**Task details:**
Each line of the data below that contains "agent" must be copied.

**Entries provided:**
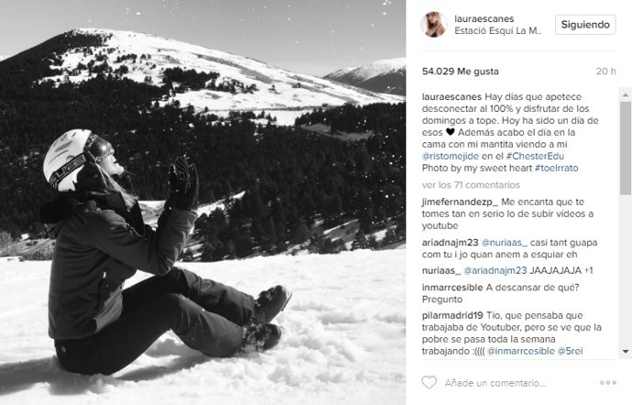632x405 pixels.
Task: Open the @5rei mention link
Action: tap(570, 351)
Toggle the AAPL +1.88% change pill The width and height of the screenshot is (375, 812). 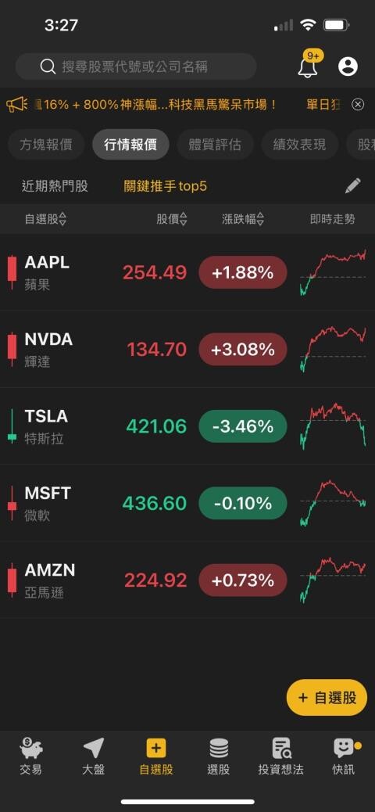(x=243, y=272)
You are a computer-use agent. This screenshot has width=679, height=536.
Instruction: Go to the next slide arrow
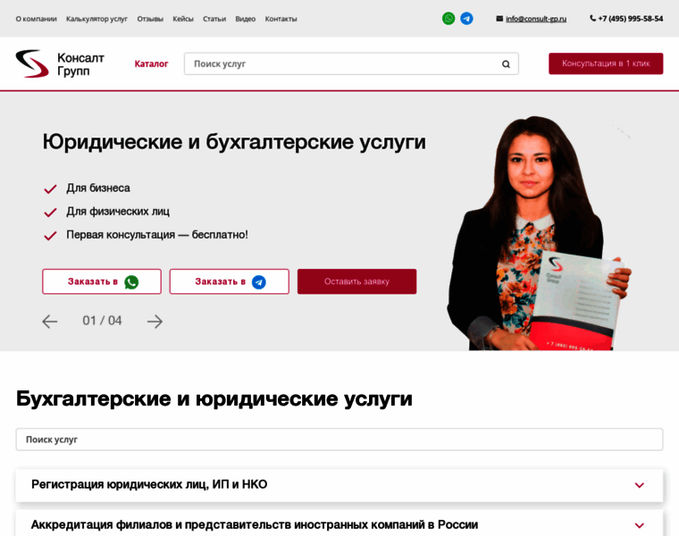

* * *

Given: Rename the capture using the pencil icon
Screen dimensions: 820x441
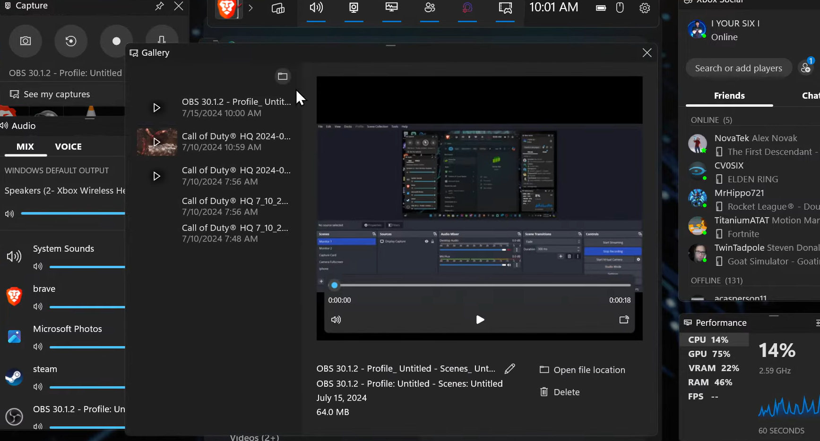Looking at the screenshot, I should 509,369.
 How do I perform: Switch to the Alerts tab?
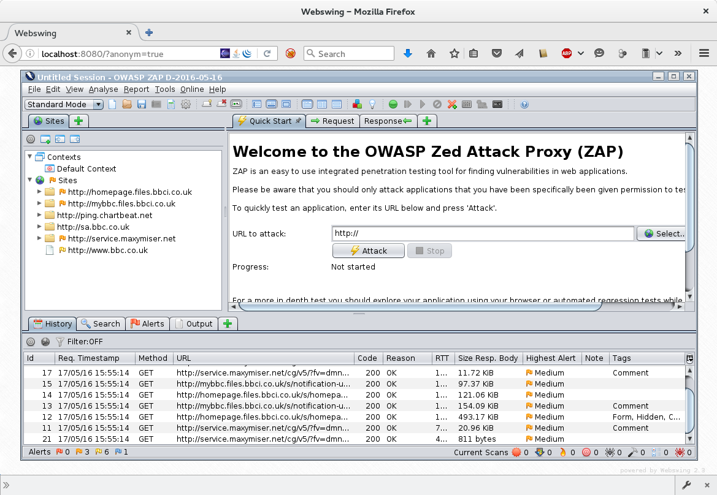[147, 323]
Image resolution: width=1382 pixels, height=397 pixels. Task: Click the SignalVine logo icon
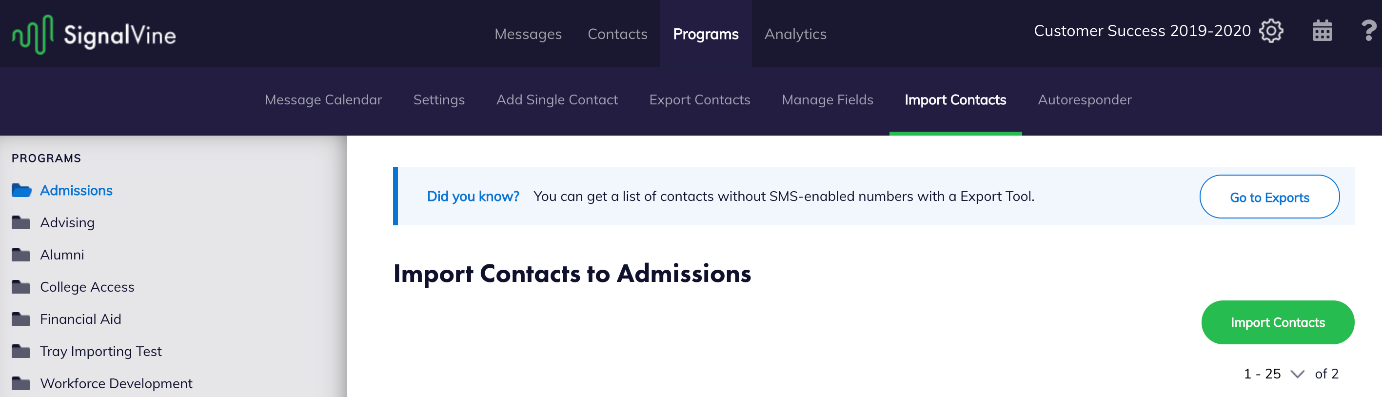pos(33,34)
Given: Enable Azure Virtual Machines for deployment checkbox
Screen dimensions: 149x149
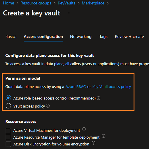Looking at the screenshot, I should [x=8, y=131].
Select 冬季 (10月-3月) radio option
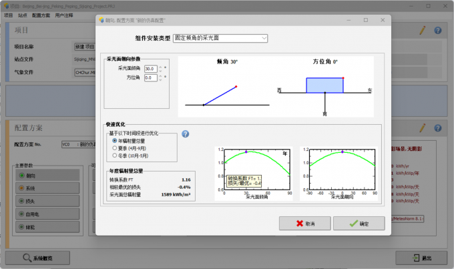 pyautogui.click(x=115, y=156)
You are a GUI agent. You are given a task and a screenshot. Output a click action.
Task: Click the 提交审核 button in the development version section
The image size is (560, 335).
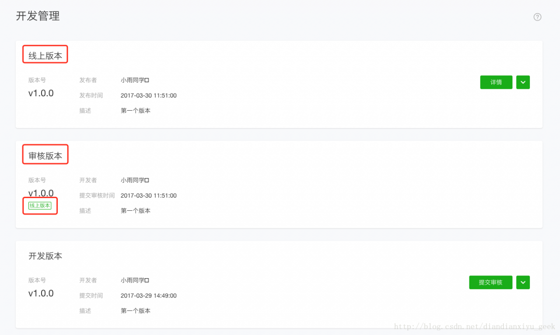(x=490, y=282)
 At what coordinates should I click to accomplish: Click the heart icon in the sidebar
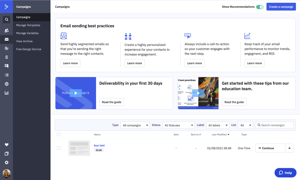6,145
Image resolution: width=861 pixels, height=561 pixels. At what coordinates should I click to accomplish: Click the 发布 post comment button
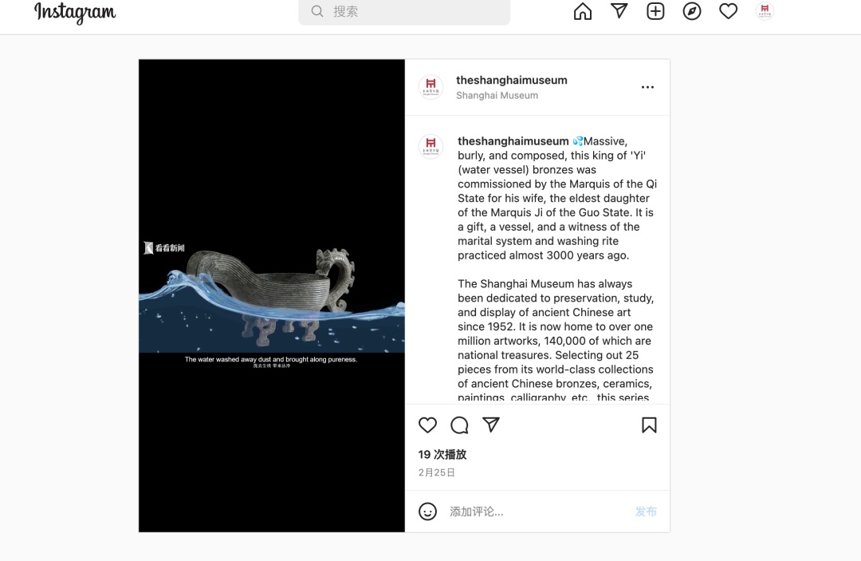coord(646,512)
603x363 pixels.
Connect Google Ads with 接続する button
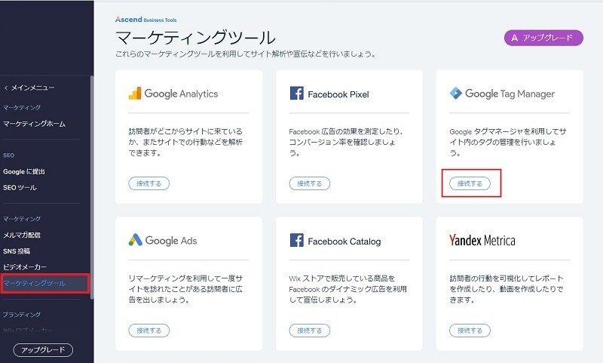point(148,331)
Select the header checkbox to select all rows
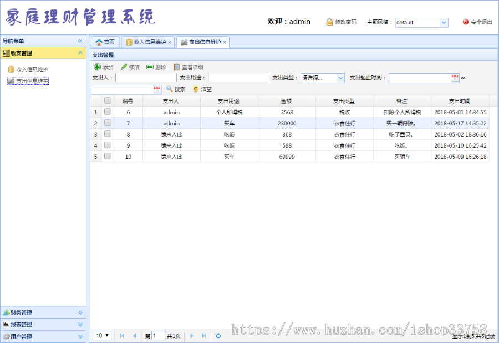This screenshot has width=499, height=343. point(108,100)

...

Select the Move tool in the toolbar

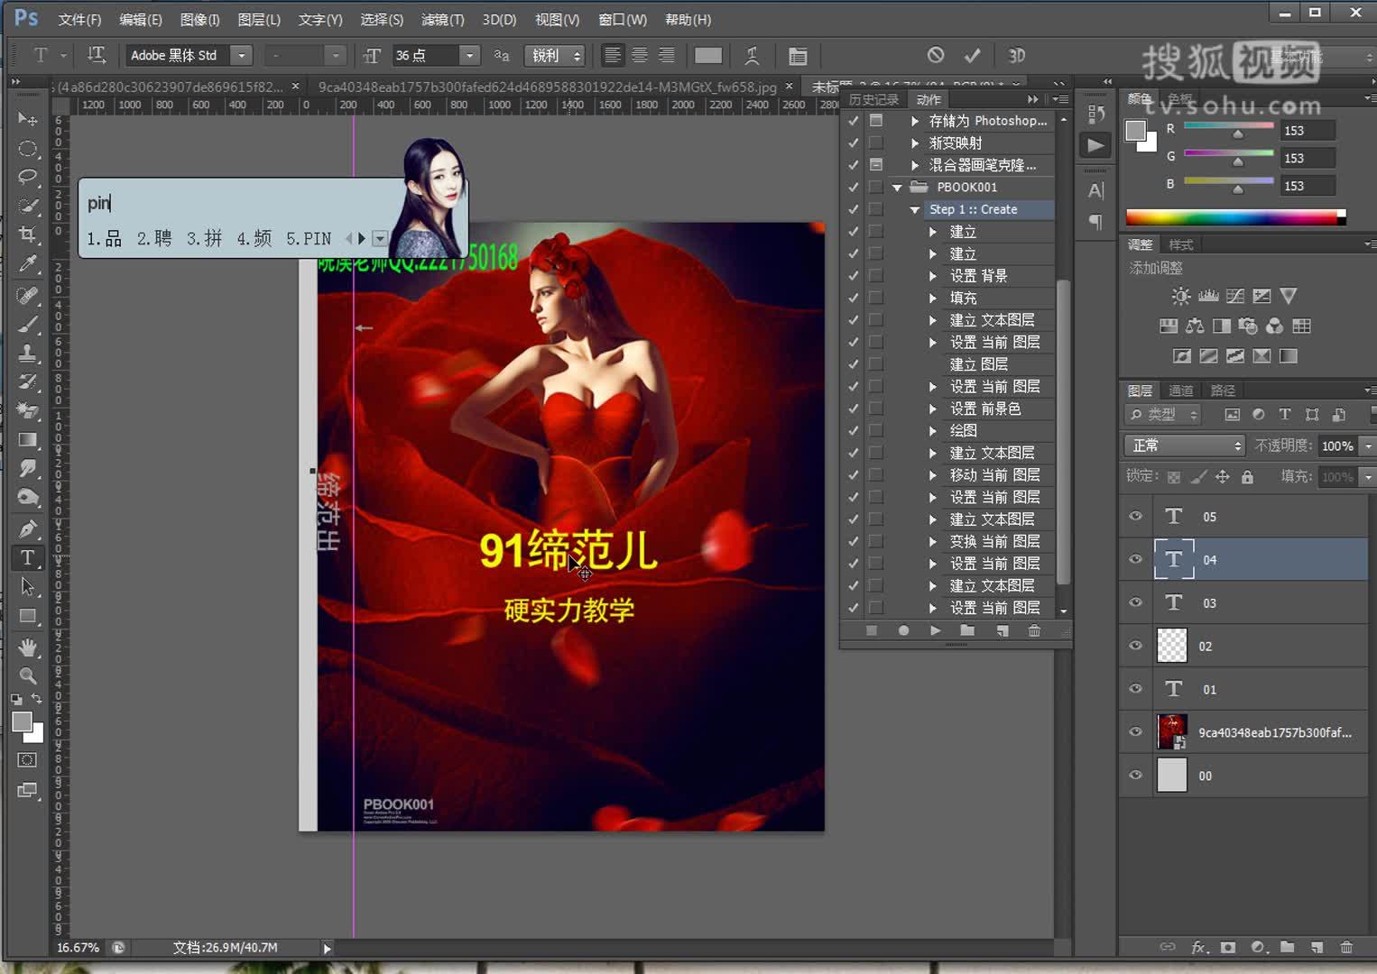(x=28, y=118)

**Solved exercise:**
You are a computer-use agent. This screenshot has width=679, height=536.
You are a GUI agent. You are given a task and a screenshot. Output a click action.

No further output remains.